The semiconductor space remained largely unaffected by the broad market sell-off seen in early February. This is because the semiconductor industry is clearly leading the broad technology space this year on encouraging fundamentals, solid corporate earnings, strong outlook and investors’ continued appreciation of value-centric traditional stocks. The rally has strengthened courtesy of a series of consolidation, which pushed several chip stocks and ETFs to new highs.
Below we discuss some strong reasons for investing in semiconductor ETFs.
Semiconductorsare the most important driver of overall technology growth as these are used in cars, electronic gadgets to planes and weapons. Robust demand for memory chips and other semiconductor products owing to the rapid adoption of cloud, Internet of Things, autonomous cars, gaming, wearables, VR headsets, drones, virtual reality devices, artificial intelligence, cryptocurrencies, and other advanced information technologies are fueling huge growth in the space.
Additionally, the deployment of 5G (fifth-generation) technology – the next wireless revolution – will likely create further growth opportunities.

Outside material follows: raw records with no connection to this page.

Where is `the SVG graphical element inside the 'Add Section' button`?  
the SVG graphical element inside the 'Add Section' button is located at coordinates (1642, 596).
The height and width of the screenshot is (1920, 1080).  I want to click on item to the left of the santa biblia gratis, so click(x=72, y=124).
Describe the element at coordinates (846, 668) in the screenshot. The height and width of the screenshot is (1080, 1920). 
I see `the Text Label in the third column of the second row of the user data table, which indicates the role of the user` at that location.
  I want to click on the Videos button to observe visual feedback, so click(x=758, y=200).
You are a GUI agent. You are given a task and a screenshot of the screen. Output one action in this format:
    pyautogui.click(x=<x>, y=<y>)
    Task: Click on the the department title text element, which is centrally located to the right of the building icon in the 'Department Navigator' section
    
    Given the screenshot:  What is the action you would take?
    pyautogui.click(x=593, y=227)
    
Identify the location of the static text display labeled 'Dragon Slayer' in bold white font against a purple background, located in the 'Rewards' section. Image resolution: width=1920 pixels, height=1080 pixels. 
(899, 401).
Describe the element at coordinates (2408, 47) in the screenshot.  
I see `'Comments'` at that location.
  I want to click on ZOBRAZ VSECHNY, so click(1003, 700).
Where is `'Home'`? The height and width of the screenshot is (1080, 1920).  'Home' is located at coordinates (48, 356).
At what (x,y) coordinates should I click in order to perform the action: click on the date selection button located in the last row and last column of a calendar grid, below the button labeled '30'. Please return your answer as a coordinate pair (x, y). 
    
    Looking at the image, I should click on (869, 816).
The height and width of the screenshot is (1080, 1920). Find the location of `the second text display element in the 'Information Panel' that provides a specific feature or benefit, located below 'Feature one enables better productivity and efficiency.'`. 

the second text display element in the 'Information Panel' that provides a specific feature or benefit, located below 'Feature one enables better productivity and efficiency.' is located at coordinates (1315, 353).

The twin tailwinds of Trump’s tax reform plan and a rising interest rate scenario are also pushing chip stocks higher. This is because companies like Qualcomm (QCOM – Free Report) , Intel (INTC – Free Report) , and NVIDIA (NVDA – Free Report) hoard huge cash overseas and are poised to benefit the most from the reduced tax rates. Additionally, most of the chipmakers are sitting on a huge cash pile and are in a position to increase shareholder payouts. The cash reserves will ensure that these companies are not plagued by financial trouble in a rising interest rate environment.
Adding to the strength is a pickup in the economy and better job prospects that are giving a solid boost to economically sensitive growth sectors like technology, which typically performs well in a maturing economic cycle.